Which is why when the Ferry pulls into Tsim Sha Tsui pier - a curious mixture of tourist tat shops and Falun Gong protest stands - the harbour at that end is crammed with people staring at those buildings, or pointing cameras at them. They're waiting for the Symphony Of Lights, the ludicrously over-the-top city-wide light show we caught by chance in 2005. Without the element of surprise it had back then, it's not quite as charming as it was. More unforgivably, the owners of the 2IFC building appear to have taken my comments about "shooting green laser jizz out of the end of its tungsten-illuminated glans" personally, as the tallest structure on the Central skyline no longer plays any part in the 15 minute show. Spoilsports.
By then it was time for dinner, and even emergency rehydration with a bottle of Pocari Sweat sports drink didn't seem to have got me in the mood for solids.
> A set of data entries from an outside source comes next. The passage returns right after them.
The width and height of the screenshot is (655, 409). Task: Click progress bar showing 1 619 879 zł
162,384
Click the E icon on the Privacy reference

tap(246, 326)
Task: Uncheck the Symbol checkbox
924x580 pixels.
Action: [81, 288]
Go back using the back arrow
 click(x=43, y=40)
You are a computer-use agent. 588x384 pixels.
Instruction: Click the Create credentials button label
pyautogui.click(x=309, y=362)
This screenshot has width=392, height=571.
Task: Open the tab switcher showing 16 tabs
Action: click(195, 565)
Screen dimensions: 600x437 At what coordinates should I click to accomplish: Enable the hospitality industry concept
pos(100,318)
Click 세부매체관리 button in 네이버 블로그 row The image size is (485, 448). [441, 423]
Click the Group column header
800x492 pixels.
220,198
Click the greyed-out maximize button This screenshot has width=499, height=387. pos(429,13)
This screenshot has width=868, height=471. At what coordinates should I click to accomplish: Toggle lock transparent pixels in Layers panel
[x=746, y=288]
Nevertheless, we headed back to the Cosmo, and took advantage of the discount arrangement they had with the Cosmopolitan's restaurant, La Maison de l'Orient, for our last big meal of the holiday. As the name implies, it's a very posh place with both Western and Chinese dishes on offer. It amused me to horrify The BBG by ordering sweet and sour pork there, with the excuse "I'm ill, I need comfort food." But here's the thing: it worked. The first three-quarters of the pork was a struggle, as I nibbled my way through it piece by piece. Then suddenly, as if God had transferred his Dimmer Switch from the sun to my stomach and given it an eclipse-sized flick of the wrist, my appetite came back instantly, and I wolfed the last quarter of it down. It's a miracle! (Or it could be the Pocari Sweat, I suppose.)
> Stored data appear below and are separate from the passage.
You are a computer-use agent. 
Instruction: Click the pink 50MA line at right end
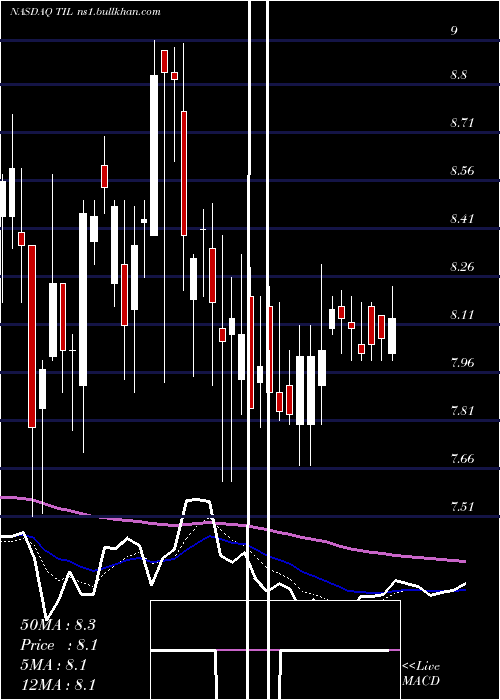coord(462,560)
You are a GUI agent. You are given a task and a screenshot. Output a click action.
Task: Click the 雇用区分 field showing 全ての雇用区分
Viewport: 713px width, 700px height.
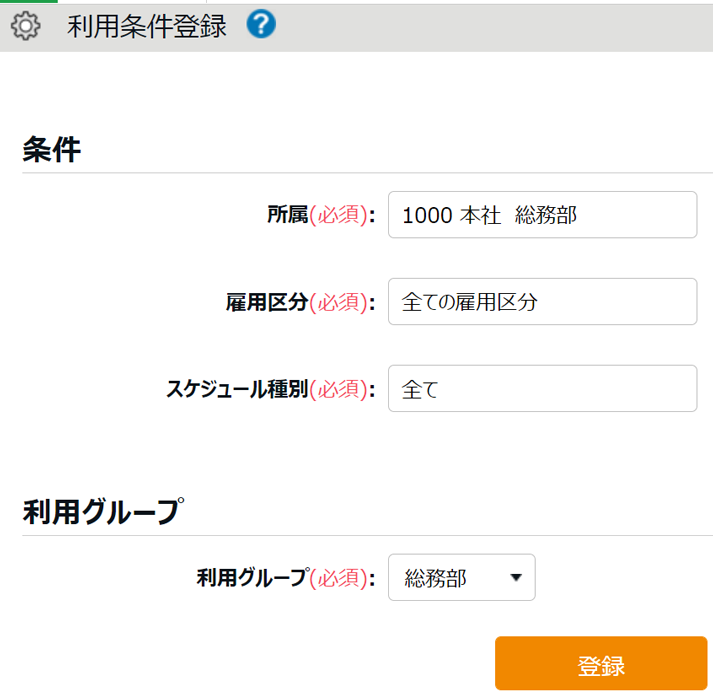[542, 302]
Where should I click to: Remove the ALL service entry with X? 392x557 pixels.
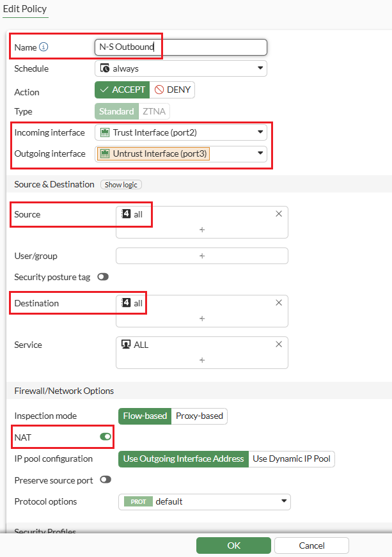[279, 345]
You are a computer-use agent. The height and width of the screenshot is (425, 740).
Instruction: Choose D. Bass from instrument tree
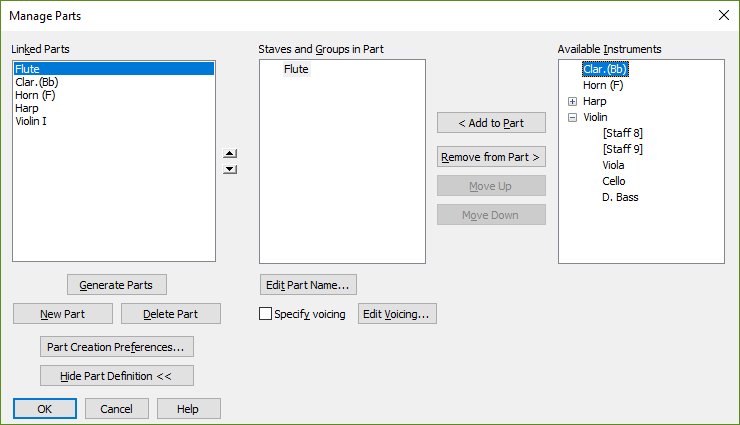click(x=620, y=197)
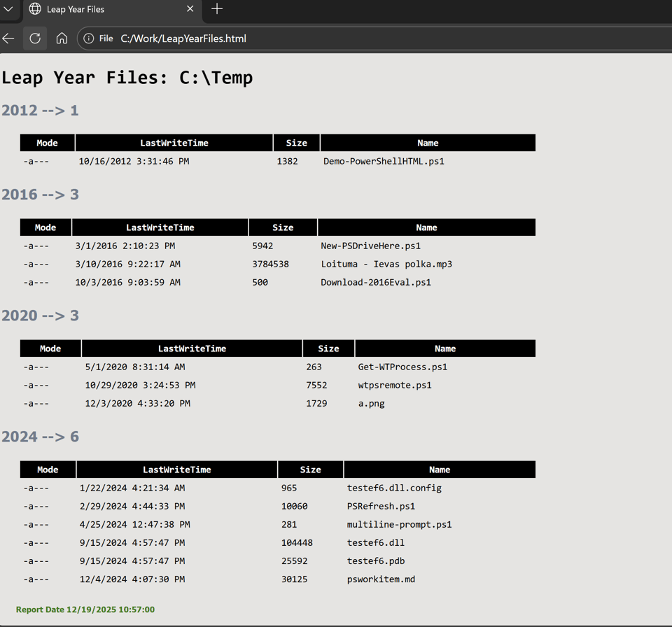Click the Home icon in the toolbar
Viewport: 672px width, 627px height.
[62, 38]
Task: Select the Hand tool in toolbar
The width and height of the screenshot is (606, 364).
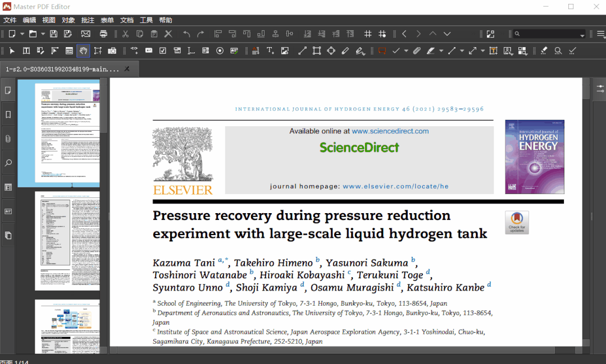Action: [83, 50]
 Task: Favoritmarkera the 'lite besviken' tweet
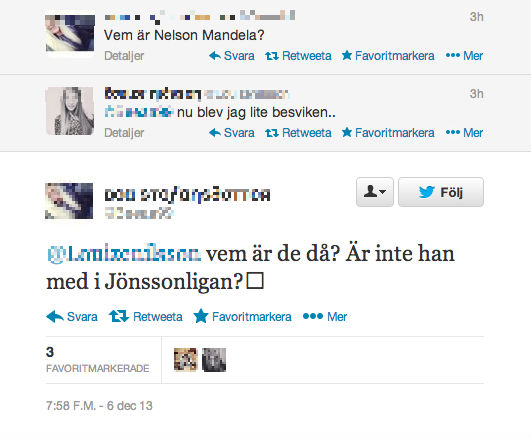coord(388,132)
As I write this on the plane approaching Helsinki - in longhand, mind you, I'm not trusting Finnair's power sockets again - it looks like I'm over the worst of my ails. A couple of hours more, and we'll be back home in London. And then there's one more small job that The BBG and I have to take care of: deciding what you get to see from the 18GB of photos and video we've shot over the last two weeks. We'll get back to you on that one. We may be some time.
Sorry to hear about your health probs (food poisoning is no joke as I can testify). However I trust none of that will be included in the 18GB.
Posted by: Suzanne Vega in the club | July 28, 2009 at 09:02 PM
Oh well happy days, but I thought you were going to be in China during the Edinburgh Festival, so you do not really have a decent excuse do you?
Posted by: Old Lag | August 01, 2009 at 01:11 AM
In terms of social organisation and the mobile phone regret the old days when you said you would at an isolated train station in Italy at 12:45 and you would be there on the dot. The up side of 'I'm running late' from everyone concerned is that it makes life so incredibly much easier organising holidays on the run and sorting out the problems that arise that you do. Wonder how we ever managed without mobiles. Is it just my imagination or did the BBG be very anti mobile phone?